For Gladwell, Ben Fountain is “one of the Cézannes of the world.” He makes the comparison of Cézanne’s long struggles to Fountain’s years of writing before his genius was recognized. “This is the vexing lesson of Fountain’s long attempt to get noticed by the literary world. On the road to great achievement, the late bloomer will resemble a failure: while the late bloomer is revising and despairing and changing course and slashing canvases to ribbons after months or years, what he or she produces will look like the kind of thing produced by the artist who will never bloom at all.”
Fountain left his work as a lawyer and began writing in 1988. His blockbuster, award-winning book of short stories “Brief Encounters with Che Guevara,” came out in 2006, eighteen years later. Gladwell writes ironically, “The ‘young’ writer from the provinces took the literary world by storm at the age of forty-eight.”
A long struggle, but the struggle framed Fountain’s success. He became consumed by Haiti, going back and forth about 30 times. Gladwell points out that “four of the stories are about Haiti, and they are the strongest in the collection. They feel like Haiti; they feel as if they’ve been written from the inside looking out, not the outside looking in.”

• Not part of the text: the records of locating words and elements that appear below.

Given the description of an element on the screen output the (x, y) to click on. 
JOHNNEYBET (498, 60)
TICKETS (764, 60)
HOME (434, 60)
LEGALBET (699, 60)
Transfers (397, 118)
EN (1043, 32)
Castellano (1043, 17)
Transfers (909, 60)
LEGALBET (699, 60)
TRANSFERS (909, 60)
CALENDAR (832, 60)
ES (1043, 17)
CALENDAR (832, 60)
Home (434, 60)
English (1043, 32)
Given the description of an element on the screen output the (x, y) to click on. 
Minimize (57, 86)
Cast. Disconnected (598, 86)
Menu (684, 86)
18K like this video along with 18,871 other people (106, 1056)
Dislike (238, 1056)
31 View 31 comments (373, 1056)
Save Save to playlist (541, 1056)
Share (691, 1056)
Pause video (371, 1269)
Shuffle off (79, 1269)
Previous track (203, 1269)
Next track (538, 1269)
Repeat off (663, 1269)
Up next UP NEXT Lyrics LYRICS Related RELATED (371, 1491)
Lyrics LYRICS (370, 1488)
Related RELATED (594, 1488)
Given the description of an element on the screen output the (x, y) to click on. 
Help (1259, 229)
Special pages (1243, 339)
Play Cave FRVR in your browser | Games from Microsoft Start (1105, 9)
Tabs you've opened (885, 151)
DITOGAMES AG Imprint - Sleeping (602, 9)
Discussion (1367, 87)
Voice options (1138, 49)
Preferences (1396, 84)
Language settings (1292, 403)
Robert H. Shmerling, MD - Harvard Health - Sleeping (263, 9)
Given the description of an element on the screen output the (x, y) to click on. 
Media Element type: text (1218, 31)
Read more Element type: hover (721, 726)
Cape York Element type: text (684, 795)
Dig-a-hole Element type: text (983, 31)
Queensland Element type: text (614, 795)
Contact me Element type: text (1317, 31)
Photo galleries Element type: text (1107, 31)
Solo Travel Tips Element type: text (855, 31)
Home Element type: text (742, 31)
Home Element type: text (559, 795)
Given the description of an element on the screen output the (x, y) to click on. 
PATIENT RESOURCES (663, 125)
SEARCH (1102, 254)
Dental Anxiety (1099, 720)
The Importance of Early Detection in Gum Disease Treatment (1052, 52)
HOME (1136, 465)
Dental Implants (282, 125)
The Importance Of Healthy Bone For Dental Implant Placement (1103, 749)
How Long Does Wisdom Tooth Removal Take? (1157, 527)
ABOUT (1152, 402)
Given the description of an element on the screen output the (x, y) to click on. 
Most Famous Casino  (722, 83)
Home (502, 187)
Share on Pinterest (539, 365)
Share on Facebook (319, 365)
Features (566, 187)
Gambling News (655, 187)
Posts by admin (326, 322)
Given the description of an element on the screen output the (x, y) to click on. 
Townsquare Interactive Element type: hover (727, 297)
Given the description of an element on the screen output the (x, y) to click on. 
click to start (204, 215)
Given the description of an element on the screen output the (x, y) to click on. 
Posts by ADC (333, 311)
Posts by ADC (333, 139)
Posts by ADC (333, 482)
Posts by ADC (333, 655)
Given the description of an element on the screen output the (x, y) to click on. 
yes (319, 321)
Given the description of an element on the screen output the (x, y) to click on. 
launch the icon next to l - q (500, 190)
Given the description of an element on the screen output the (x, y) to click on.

According to Gladwell, Fountain’s writing reads with easy grace, but, he says, “there was nothing easy or graceful about its creation.”
In his 2008 article, Gladwell wrote, “Fountain is at work right now on a novel. It was supposed to come out this year. It’s late.”
Fountain had been working on that novel, “The Texas Itch,” for eight years. Shortly after the Gladwell article was published, Fountain gave up on it, tossed it. He says it was not good enough.
But he plunged into the writing of “Billy Lynn” and applying the rough lessons from the failure of “The Texas Itch,” he has produced a sensational novel, one that is being called “as close to the Great American Novel as anyone is likely to come these days” and “the ‘Catch-22’ of the Iraq War.”
Don’t miss the chance to hear Fountain talk about his new book on North Carolina Bookwatch this weekend.